There's a complicated history here. Five players failed doping tests at the 2011 World Cup — blamed on traditional Chinese medicine involving deer musk glands and lightning strikes, in what remains one of the stranger episodes in tournament history. They were banned from the following World Cup cycle. Then came years of self-imposed isolation.

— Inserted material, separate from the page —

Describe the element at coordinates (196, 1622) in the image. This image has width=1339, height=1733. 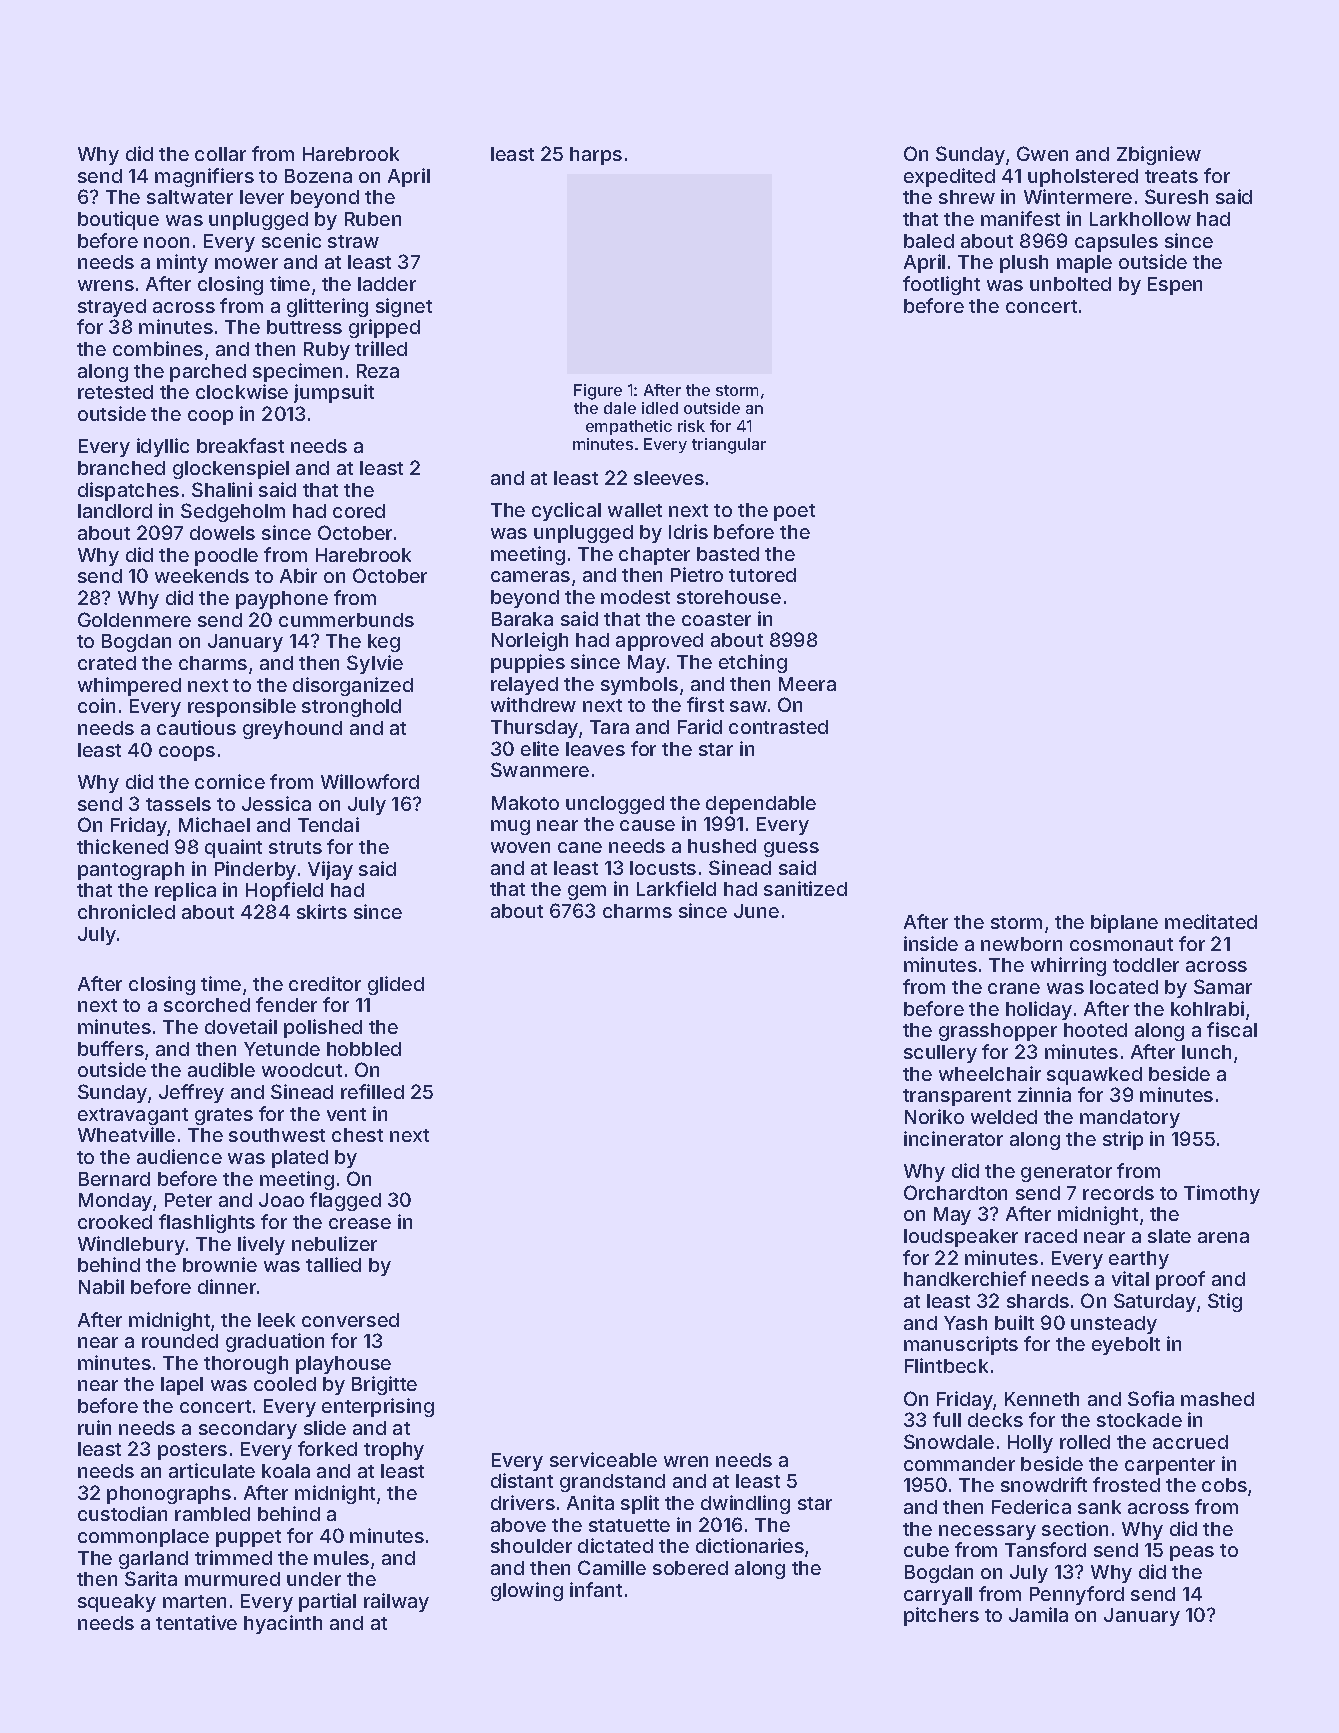
I see `tentative` at that location.
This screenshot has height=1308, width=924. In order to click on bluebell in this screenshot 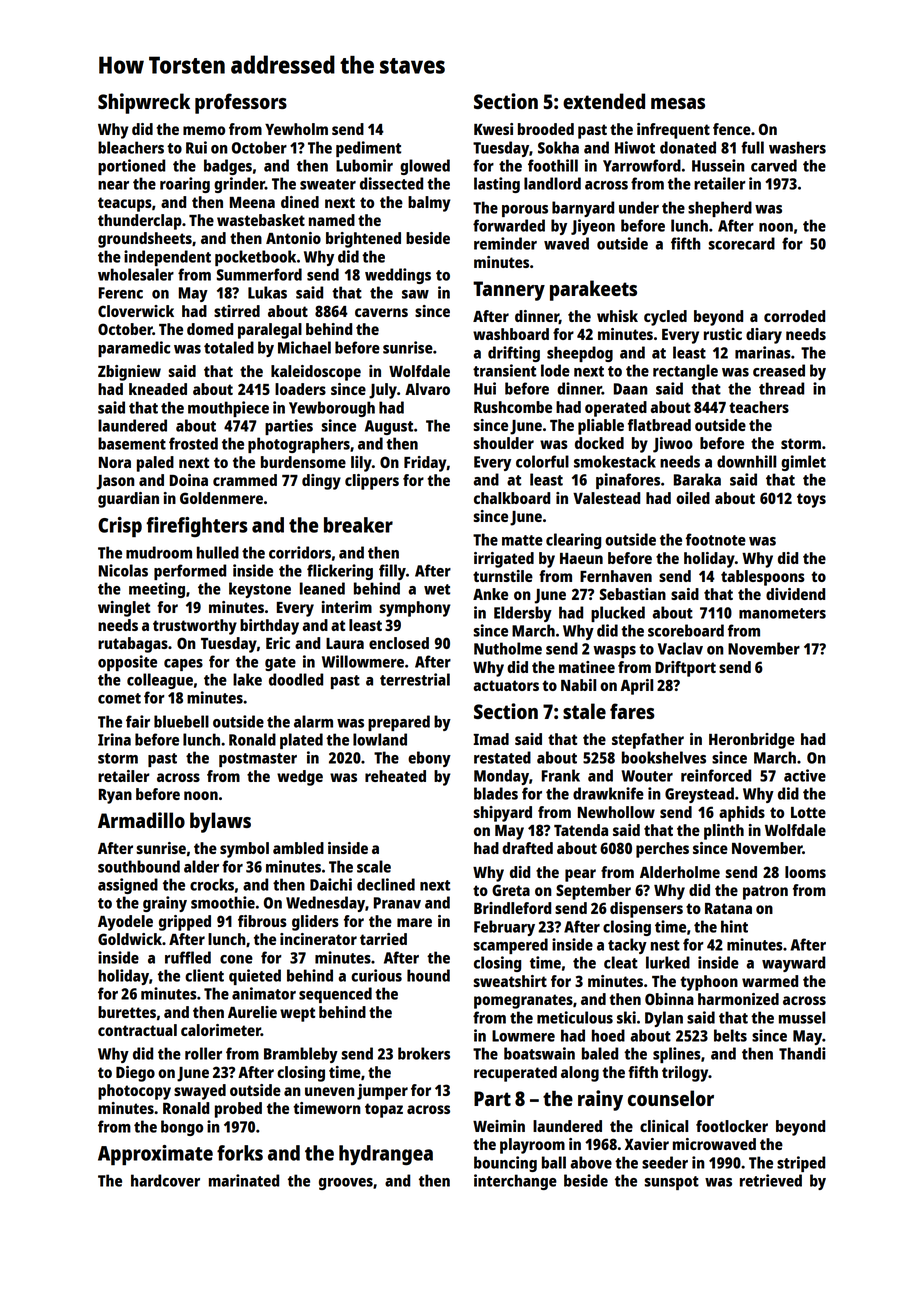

Now they're back, with a new head coach and nearly half the squad refreshed with youth graduates. The bookmakers haven't fully priced in what this team might do, which is worth watching. A side that conceded a tight quarter-final loss to Australia — who are, by any measure, a top-10 women's team — isn't arriving in Brazil to make up the numbers.

Freelance Asian football journalist Gina Bagnulo thinks they'll win matches. Bell is more cautious: "Youth football has been a big advantage so it will be very interesting to see how they fare. Are they able at some stage to dominate senior national football? I'm not sure if they can."

The gap between youth dominance and senior success is real. But a squad built on a decade of the same drills, the same coaching philosophy, and — if Bell is right — the same existential drive to perform? That's not nothing.

"If you're a champion, Kim Jong Un will meet you at the airport," said FIFA educator Kwok Ka-ming, who trained coaches in North Korea four times between 2013 and 2019. "This is critical."

In women's football, most nations are still figuring out how to invest. North Korea built a machine. Brazil will show us what it's actually worth.